Instructions for the task:
Write out exactly the lines running from the one that contains "Viewport: 1512px width, 654px height." through the end of the material.

....................

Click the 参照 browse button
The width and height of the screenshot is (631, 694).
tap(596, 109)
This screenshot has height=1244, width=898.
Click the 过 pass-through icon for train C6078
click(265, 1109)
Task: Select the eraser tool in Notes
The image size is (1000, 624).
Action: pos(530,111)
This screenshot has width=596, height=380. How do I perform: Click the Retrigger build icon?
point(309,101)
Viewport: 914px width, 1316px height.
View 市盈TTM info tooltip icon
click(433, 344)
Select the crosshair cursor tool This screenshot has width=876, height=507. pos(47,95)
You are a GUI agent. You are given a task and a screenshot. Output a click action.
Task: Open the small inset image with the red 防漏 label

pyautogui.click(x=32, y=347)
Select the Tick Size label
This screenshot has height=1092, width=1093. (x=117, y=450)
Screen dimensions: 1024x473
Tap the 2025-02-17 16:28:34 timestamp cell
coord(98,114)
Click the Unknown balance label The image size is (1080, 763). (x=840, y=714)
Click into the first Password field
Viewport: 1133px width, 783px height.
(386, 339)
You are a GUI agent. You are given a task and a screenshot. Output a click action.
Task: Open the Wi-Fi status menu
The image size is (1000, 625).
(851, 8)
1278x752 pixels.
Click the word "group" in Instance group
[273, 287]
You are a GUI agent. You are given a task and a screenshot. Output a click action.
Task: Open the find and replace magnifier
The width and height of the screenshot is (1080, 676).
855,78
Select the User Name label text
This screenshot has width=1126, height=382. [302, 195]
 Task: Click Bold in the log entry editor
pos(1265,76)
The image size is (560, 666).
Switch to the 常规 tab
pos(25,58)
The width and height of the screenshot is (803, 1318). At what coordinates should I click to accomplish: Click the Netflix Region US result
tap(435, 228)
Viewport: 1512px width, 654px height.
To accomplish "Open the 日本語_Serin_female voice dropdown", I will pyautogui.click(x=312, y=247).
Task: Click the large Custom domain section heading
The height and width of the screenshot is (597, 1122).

....................

Answer for the task:
Viewport: 1512px width, 654px height.
To accomplish "Open the 日本語_Serin_female voice dropdown", I will pyautogui.click(x=312, y=247).
Task: Click the large Custom domain section heading
The height and width of the screenshot is (597, 1122).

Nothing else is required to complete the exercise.